Смерти Державин не боялся. В своих грехах он давно уже покаялся и смиренно ждал конца. В эти дни он был особенно ласков с женой, называл ее Миленой, а себя — Руином. Даша, смеясь, закрывала ему рот ладошкой и грозила пальцем.

Утром 8 июля 1816 года лил дождь, но после обеда распогодилось, лучи солнца пробились из-за туч. Заботливо укрытый Дашей клетчатым пледом, Державин сидел у открытого окна в любимом кресле, глядя, как ласточки высоко парят над землей.

— К хорошей погоде! — улыбнулась Дарья, взглянув на небо.
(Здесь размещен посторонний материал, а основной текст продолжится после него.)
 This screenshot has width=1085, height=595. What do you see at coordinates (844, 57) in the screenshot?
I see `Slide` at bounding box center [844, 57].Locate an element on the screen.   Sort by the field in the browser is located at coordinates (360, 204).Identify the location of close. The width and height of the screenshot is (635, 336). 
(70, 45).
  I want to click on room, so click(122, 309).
Гавриил Романович вдруг встрепенулся и попросил принести аспидную доску и мелок.

Она удивилась и обрадовалась, потому что муж уже давно не сочинял стихов. Живо метнулась к письменному столу, немедленно подала все, что он требовал, а потом на цыпочках вышла из кабинета, прикрыв дверь неплотно, чтобы услышать его колокольчик.

"Поэту следует творить, не помышляя о бессмертии, — мысленно говорил сам с собой Державин, проверяя, хорошо ли заточен мел. — Я жил в своем времени, падал и вставал в свой век. И не мне судить, чего я достоин. Есть Бог, который каждому воздаст по делам его…"
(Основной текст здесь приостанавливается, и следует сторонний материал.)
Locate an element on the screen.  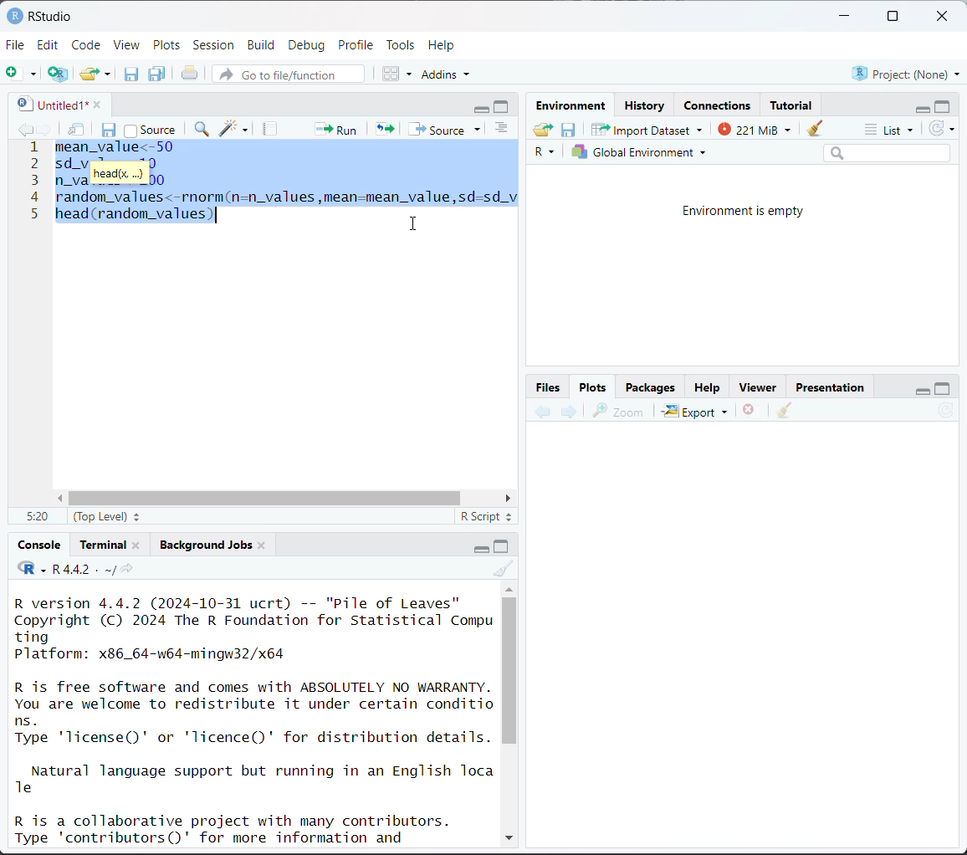
clear all plots is located at coordinates (785, 411).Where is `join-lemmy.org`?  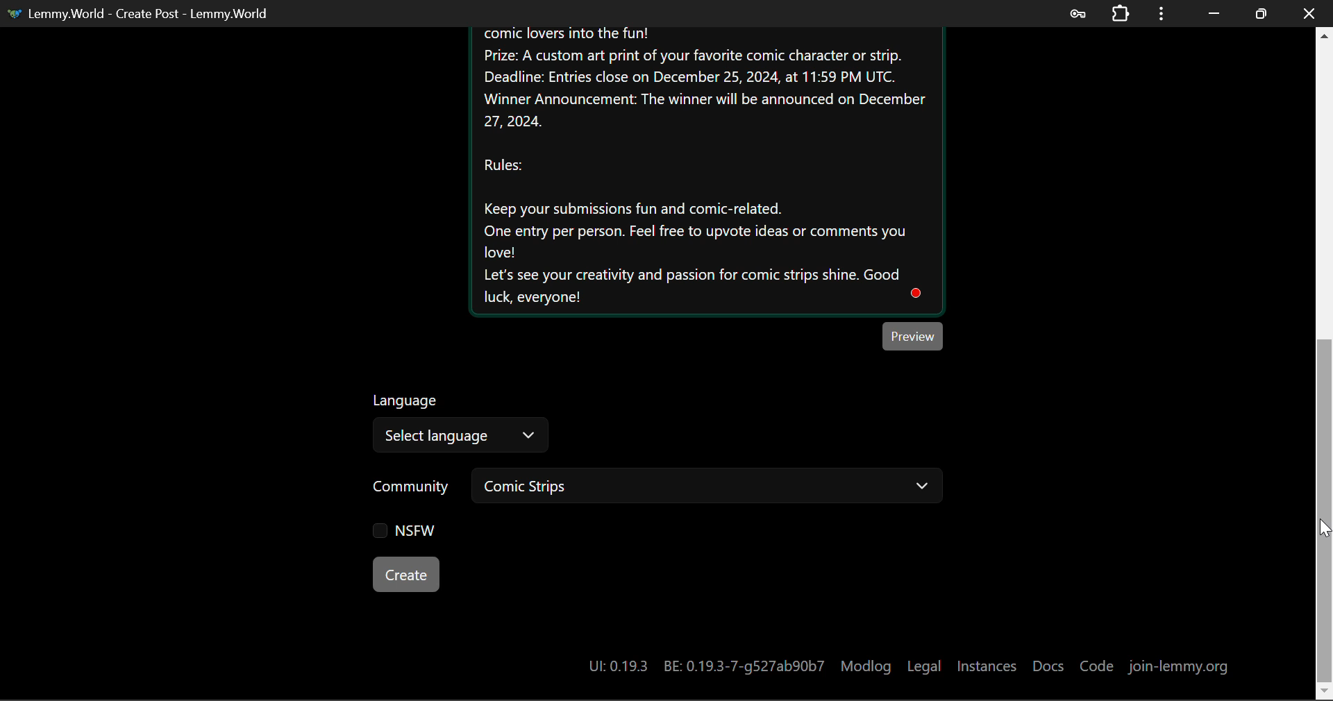
join-lemmy.org is located at coordinates (1176, 669).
Некоторое время Державин наблюдал за полетом ласточек. Вдруг одна из них, трепеща крыльями, влетела через окно в его кабинет и, сделав круг, снова воспарила в небо.

— Пленира… — прошептал он. — Ты за мной? Потерпи, я скоро!

Устроив на коленях доску, Державин стал что-то записывать на ней мелом. То и дело стирал слова, надолго задумывался, писал снова. Время летело незаметно…

Гавриил Романович долго не звонил, увлеченный работой, а Даша не смела его беспокоить. Наконец она робко вошла в кабинет и увидела, что Ганя тихо спит в своем любимом кресле. От его легкого дыхания чуть дрожала ниточка, распустившаяся на ленте ночного колпака, на аспидной доске были начертаны какие-то стихи. Мелок упал на пол.

Дарья осторожно взяла доску и, подойдя к освещенному вечерней зарей окну, стала читать:

Река времен в своем стремленьи Уносит все дела людей И топит в пропасти забвенья Народы, царства и царей. А если что и остается Чрез звуки лиры и трубы, То вечности жерлом пожрется И общей не уйдет судьбы.